[SOURCE TEXT]:
_____

CRI/A/43/84
IN THE HIGH COURT OF LESOTHO
In the Appeal of
MONYANE, HLAO Appellant
v
REX Respondent
JUDGMENT
Delivered by the Hon. Acting Mr. Justice J.L. Kheola on the 16th day of January, 1985
The appellant and Motlalentoa Nts'alla were jointly charged with stock theft, it being alleged that on or about the 31st day of May, 1983 and at Likalaneng in the district of Maseru the said accused did each or both unlawfully and intentionally steal 4 cattle, the property or in the lawful possession of Ntapa Leboela and brought them to Thaba-Tseka where this Court has jurisdiction. To this charge the accused pleaded not guilty. At the end of the trial, the appellant was convicted of the theft of one cow and sentenced to 12 months' imprisonment. Motlalentoa was acquitted.

_____

[DATA RECORDS]:
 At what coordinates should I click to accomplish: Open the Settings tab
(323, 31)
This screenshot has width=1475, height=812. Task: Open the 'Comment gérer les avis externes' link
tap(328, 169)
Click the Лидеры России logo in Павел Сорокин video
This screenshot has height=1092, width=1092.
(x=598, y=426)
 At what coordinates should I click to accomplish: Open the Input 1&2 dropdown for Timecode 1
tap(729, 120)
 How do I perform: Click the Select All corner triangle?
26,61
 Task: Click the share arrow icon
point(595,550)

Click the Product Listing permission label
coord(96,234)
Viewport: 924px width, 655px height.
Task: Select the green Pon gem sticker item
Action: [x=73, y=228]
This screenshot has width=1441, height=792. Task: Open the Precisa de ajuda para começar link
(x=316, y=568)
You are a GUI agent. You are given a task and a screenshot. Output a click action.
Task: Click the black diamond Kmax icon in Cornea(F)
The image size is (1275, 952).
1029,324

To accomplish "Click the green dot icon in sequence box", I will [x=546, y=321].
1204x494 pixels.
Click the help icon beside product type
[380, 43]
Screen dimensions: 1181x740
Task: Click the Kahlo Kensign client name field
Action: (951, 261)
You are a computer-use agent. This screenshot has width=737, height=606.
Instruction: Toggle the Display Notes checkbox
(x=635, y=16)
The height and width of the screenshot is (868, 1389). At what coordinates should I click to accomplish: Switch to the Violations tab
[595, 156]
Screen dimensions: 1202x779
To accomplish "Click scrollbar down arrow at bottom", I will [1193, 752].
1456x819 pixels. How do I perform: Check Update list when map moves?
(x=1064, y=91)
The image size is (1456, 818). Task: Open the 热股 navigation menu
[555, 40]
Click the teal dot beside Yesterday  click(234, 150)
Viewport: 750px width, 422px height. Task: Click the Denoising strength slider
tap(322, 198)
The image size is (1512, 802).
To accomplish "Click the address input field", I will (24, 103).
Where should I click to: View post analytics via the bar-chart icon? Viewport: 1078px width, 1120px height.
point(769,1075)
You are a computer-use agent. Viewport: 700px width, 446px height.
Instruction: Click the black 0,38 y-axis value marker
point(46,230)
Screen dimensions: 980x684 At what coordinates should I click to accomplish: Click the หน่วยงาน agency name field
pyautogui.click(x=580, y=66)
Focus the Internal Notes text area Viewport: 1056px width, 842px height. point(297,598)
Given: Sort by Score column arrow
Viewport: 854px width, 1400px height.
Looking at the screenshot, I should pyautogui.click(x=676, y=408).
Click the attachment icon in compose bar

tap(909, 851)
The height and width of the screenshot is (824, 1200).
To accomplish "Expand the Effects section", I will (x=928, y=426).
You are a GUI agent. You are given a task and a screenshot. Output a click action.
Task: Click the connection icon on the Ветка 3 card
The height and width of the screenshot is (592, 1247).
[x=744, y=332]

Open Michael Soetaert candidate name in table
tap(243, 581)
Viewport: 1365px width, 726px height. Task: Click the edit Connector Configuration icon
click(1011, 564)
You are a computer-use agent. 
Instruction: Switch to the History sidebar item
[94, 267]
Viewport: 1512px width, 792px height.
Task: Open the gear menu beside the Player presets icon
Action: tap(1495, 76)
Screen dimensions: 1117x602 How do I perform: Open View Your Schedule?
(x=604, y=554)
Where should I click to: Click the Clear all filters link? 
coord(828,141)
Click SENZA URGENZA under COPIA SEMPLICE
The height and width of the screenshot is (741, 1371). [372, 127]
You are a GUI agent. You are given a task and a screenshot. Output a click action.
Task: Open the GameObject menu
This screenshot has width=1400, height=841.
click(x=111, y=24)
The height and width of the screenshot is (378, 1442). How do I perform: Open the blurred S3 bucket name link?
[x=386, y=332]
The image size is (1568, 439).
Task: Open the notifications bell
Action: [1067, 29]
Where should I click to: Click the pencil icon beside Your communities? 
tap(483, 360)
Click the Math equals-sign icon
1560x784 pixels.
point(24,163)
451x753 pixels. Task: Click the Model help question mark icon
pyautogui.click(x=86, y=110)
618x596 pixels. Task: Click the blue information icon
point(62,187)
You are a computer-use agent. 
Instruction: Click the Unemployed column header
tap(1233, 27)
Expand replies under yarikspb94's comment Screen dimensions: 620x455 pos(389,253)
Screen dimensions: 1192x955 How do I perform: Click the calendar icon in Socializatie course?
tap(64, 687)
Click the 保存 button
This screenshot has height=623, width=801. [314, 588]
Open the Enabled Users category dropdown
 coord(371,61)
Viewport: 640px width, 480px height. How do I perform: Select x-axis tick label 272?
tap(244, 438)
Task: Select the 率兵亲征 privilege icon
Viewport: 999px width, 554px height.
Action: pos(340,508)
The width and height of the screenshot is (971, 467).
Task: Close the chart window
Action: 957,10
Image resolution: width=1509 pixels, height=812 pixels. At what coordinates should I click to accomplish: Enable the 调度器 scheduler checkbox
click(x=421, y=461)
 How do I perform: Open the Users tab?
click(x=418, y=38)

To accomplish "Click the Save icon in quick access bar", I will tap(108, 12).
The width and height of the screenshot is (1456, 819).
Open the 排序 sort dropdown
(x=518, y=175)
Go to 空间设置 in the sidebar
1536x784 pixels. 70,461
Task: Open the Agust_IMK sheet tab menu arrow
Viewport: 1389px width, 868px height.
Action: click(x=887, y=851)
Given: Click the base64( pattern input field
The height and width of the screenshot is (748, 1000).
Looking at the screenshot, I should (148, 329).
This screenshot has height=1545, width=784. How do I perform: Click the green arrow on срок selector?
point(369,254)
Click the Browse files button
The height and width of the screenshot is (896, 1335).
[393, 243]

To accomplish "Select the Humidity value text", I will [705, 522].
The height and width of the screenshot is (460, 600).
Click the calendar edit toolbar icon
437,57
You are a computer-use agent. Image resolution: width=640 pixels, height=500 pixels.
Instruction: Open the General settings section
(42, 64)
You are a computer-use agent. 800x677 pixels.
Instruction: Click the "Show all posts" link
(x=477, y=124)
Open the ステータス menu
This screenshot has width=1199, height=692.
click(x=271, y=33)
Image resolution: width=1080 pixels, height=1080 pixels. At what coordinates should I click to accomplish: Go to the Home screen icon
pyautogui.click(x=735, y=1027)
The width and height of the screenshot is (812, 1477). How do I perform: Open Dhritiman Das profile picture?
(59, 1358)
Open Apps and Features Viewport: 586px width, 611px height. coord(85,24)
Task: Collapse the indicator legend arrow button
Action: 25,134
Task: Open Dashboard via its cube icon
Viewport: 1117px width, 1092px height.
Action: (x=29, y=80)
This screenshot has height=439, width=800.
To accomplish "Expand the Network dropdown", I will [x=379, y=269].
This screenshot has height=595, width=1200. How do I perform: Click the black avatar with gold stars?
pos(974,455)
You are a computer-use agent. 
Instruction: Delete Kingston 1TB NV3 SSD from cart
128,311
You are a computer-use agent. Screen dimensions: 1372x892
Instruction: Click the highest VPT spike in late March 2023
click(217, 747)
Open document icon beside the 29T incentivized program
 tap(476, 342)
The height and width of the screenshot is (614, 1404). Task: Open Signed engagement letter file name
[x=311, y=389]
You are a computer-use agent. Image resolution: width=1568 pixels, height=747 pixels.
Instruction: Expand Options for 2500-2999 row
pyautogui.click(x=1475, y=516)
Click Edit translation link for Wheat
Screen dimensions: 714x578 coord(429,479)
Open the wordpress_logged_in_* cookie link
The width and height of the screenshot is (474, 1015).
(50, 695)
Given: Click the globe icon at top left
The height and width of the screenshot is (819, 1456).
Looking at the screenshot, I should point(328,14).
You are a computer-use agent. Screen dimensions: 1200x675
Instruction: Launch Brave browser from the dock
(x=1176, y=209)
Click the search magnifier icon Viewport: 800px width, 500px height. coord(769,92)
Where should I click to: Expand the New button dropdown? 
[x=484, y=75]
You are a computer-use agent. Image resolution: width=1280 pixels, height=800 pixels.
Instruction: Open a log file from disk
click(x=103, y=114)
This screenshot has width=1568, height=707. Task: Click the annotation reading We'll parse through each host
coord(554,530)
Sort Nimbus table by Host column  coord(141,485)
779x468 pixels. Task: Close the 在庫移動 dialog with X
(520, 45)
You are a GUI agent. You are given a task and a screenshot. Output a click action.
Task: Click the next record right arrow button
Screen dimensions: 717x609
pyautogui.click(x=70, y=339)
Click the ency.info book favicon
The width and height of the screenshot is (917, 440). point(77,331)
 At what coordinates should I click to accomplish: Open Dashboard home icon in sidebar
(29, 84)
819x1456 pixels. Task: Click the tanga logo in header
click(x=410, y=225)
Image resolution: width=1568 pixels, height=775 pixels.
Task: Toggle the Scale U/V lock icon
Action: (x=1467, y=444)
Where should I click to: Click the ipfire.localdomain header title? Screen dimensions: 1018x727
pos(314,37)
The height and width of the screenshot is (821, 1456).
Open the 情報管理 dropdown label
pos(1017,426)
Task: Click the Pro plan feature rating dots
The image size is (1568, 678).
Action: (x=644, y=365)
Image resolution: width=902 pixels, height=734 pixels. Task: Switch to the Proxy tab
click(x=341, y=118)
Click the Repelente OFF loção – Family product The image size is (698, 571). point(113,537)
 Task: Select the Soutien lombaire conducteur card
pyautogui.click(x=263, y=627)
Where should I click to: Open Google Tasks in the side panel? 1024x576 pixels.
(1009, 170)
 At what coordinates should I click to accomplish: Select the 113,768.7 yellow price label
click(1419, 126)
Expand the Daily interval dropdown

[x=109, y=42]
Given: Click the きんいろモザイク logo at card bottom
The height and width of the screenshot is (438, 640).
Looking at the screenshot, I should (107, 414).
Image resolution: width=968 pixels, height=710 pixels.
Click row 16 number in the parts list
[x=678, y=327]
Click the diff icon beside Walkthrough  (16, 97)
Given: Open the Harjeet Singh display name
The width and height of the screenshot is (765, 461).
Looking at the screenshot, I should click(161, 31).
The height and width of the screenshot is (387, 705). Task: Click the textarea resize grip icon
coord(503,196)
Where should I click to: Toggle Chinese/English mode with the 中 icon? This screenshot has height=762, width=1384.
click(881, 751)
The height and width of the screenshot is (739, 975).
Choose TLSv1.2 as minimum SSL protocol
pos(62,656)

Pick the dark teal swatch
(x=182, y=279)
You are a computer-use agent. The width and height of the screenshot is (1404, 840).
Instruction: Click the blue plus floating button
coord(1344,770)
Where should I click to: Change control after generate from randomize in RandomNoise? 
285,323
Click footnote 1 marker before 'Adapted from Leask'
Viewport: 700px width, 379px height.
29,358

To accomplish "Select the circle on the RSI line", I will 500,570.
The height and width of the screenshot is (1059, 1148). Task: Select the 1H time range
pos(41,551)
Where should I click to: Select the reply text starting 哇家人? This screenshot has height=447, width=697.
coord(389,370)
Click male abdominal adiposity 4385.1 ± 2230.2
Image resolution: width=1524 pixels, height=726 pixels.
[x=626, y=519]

_____

Reproduce the passage of the court judgment above starting at "CRI/A/43/84" and ending at "Motlalentoa was acquitted.".

CRI/A/43/84
IN THE HIGH COURT OF LESOTHO
In the Appeal of
MONYANE, HLAO Appellant
v
REX Respondent
JUDGMENT
Delivered by the Hon. Acting Mr. Justice J.L. Kheola on the 16th day of January, 1985
The appellant and Motlalentoa Nts'alla were jointly charged with stock theft, it being alleged that on or about the 31st day of May, 1983 and at Likalaneng in the district of Maseru the said accused did each or both unlawfully and intentionally steal 4 cattle, the property or in the lawful possession of Ntapa Leboela and brought them to Thaba-Tseka where this Court has jurisdiction. To this charge the accused pleaded not guilty. At the end of the trial, the appellant was convicted of the theft of one cow and sentenced to 12 months' imprisonment. Motlalentoa was acquitted.